Optional follow-on question: Although I don't understand circuits well, the two banks of capacitors (both in parallel) and the opposing diodes seem a bit weird to me, what is the functional purpose for each of these three groups of components?
Capacitors: 10u (10v electrolytic) provides bulk storage for local demand, 10n (X7R MLCC ceramic) is bypass for high frequency noise. Standard practice.

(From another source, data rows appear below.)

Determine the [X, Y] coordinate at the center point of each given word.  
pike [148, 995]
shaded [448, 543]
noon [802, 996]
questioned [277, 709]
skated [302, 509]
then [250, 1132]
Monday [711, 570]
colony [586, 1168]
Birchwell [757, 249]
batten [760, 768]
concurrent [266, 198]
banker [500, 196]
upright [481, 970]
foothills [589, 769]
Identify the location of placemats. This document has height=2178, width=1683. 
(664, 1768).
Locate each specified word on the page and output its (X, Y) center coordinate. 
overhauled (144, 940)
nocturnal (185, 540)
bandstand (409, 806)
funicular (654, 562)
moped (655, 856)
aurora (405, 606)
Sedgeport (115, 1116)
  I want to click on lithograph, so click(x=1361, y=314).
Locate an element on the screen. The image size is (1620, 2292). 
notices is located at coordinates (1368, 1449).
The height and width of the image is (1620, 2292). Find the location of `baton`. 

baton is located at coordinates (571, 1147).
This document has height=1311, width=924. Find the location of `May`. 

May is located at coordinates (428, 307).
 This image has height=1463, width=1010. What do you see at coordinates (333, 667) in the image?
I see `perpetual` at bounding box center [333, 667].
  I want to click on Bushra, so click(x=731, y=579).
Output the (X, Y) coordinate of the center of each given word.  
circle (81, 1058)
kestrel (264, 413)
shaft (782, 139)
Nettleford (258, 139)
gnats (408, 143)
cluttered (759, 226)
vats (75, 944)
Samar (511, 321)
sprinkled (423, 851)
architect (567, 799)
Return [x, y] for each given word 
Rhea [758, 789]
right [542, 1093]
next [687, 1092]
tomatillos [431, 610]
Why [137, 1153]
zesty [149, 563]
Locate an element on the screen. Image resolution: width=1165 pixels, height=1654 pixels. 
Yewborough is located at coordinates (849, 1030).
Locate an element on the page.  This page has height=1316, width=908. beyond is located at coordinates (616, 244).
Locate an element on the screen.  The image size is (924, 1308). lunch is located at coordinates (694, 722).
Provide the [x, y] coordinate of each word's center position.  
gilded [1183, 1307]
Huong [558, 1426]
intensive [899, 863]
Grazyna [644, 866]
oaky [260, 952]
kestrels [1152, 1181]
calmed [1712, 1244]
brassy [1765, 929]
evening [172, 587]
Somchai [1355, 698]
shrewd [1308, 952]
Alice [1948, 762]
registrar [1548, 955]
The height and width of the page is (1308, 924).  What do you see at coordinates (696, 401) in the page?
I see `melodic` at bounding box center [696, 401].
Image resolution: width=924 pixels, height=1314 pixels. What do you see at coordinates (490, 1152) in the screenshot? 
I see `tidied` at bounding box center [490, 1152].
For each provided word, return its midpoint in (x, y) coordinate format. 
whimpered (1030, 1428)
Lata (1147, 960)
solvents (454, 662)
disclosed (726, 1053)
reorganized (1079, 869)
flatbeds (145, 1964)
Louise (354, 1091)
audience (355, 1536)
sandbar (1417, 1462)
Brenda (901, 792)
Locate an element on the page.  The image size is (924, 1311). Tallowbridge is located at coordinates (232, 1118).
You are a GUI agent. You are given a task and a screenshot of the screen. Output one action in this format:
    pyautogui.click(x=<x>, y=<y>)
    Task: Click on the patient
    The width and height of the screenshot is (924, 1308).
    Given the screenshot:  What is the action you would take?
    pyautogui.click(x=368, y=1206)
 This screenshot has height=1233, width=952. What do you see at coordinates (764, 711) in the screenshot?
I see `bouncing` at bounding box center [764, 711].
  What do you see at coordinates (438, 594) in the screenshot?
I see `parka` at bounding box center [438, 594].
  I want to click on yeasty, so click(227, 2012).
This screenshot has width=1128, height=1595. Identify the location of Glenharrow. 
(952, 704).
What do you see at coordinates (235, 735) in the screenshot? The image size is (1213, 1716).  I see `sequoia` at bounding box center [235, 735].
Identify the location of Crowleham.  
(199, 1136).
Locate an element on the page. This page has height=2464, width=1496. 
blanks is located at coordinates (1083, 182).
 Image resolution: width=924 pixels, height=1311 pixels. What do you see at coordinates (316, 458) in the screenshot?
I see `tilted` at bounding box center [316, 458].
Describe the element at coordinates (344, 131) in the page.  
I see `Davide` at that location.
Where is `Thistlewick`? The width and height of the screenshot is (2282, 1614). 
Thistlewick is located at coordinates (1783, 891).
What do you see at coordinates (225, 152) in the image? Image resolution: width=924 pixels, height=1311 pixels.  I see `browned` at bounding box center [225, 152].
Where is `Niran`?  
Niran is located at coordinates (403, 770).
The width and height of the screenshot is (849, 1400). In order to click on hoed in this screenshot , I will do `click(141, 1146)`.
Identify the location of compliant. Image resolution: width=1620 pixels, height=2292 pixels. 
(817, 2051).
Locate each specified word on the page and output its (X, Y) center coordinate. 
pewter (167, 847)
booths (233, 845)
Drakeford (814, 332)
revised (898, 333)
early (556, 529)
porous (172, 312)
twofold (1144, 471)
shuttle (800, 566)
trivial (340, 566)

Diodes: they clamp input voltage to amp at +/- 700mV to limit over-drive. Amp is linear for inputs +/- 300mV, can withstand +/-2v. Here we don't care too much about linearity as its a go/no-go scenario and we want the output to be driven hard. The whole front-end is floating at some voltage dictated by the alarm system, hence the isolated power supply from the ROE0505S - the amp responds to the differential voltage across the switch. You might need to add one or both 2M2 resistors shown in the snippet below to bias the inputs in the 'untriggered' position (contacts closed) so that the open-circuit voltage in the triggered (contacts open) is sufficiently differentiated.

1602414572912.png
 

MisterBill2

Joined Jan 23, 2018
18,176
Because the system being monitored is so very sensitive it is likely to be "supervised" with a significant voltage across the contacts. Of course it might possibly be an AC voltage at some strange frequency, if the system is really exotic. So just in case, I suggest having those two 100K ohm resistors near the switch to reduce the capacitive effects of the added connections.
 

Dodgydave

Joined Jun 22, 2012
11,285
Monitored means it signals to the alarm station by telephone when an intruder or alarm device is triggered when it's armed,

the tamper cct monitors for wires cut , this is a separate loop in the same cable.
 

Irving

Joined Jan 30, 2016
3,845
Monitored means it signals to the alarm station by telephone when an intruder or alarm device is triggered when it's armed,

the tamper cct monitors for wires cut , this is a separate loop in the same cable.
My alarm system doesn't have a separate loop on the wired contacts, tamper detection is done by passing a known current down the wire. Contacts are NC so any break in the wire is detected, and any attempt to bypass it results in a resistance change.
 

Dodgydave

Joined Jun 22, 2012
11,285
So your system uses 2 resistors in Series, one is the Zone resistor probably a 1K, and a 10K end of line Tamper resistor, any open or short circuits cause high or no voltage across the cable, the Zone voltage will be something like 3 to 5V , 3 being door closed and 5 being door open.
 

MisterBill2

Joined Jan 23, 2018
18,176
Monitored means it signals to the alarm station by telephone when an intruder or alarm device is triggered when it's armed,

the tamper cct monitors for wires cut , this is a separate loop in the same cable.
Indeed that is what MONITORED means, which is why I used the term SUPERVISED, which is quite a different sort of thing. A supervised system has additional components that constantly watch over the system and provide an alert if any part becomes out of specification.